WHAT IS EXPECTED | Please print the entries below exactly, from the line with "The width and height of the screenshot is (516, 270)." through the line with "Image resolution: width=1025", including both of those lines and leaving out all others.

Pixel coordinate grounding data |
<<<<
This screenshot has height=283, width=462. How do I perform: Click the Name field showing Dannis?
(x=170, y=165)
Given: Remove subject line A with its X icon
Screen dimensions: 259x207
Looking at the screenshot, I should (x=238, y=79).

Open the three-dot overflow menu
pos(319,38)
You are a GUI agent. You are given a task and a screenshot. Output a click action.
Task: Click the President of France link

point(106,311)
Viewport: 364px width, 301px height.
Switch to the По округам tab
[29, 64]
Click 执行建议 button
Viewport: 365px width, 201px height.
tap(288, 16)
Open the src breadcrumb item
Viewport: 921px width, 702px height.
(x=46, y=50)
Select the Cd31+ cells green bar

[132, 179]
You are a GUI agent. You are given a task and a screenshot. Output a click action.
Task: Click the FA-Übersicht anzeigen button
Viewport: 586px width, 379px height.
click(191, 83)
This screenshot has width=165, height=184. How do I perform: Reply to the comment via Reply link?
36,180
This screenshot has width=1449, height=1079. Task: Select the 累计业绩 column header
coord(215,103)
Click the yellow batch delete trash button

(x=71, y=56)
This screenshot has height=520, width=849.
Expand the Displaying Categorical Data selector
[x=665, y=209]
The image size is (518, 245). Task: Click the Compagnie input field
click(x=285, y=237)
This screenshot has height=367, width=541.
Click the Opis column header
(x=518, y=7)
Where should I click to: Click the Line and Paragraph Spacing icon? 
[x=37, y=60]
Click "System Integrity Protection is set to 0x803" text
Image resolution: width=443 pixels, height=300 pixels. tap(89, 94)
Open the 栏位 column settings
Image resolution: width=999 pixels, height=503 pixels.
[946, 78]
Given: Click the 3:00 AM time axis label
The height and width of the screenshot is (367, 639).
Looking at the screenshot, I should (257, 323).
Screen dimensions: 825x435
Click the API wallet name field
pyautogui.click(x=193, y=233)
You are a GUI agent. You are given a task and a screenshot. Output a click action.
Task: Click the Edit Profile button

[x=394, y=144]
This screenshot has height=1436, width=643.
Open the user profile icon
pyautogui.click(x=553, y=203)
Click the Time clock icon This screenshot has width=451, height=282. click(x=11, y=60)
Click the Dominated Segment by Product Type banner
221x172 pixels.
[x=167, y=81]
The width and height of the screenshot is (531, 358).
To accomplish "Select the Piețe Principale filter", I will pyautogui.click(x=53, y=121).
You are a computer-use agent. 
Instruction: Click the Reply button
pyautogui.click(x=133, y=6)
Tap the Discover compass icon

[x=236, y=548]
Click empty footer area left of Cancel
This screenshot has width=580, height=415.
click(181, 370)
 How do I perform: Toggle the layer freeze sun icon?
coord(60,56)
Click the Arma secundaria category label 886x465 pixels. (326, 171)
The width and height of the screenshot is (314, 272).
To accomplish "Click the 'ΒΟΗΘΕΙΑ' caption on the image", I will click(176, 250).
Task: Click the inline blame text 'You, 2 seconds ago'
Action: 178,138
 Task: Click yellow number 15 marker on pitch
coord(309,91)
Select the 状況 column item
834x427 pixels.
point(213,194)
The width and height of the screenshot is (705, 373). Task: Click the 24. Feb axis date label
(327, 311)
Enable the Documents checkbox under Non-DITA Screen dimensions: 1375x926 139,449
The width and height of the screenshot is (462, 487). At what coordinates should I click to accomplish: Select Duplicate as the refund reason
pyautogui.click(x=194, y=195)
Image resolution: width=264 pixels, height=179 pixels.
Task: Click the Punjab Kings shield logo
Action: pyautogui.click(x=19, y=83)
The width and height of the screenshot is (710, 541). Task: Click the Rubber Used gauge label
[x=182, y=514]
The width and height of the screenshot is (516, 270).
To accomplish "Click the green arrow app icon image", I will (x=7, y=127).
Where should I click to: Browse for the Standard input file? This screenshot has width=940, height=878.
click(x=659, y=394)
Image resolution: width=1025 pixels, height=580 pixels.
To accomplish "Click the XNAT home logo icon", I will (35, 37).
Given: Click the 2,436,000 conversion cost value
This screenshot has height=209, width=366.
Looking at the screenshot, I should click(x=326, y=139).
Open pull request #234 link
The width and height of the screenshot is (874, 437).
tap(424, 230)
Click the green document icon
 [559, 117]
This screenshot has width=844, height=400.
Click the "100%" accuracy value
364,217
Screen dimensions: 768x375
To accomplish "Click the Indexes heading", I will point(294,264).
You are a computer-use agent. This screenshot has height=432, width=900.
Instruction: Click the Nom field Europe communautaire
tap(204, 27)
>>>>
TASK RESULT |
The width and height of the screenshot is (516, 270).
To accomplish "Click the green arrow app icon image", I will (x=7, y=127).
Where should I click to: Browse for the Standard input file? This screenshot has width=940, height=878.
click(x=659, y=394)
Image resolution: width=1025 pixels, height=580 pixels.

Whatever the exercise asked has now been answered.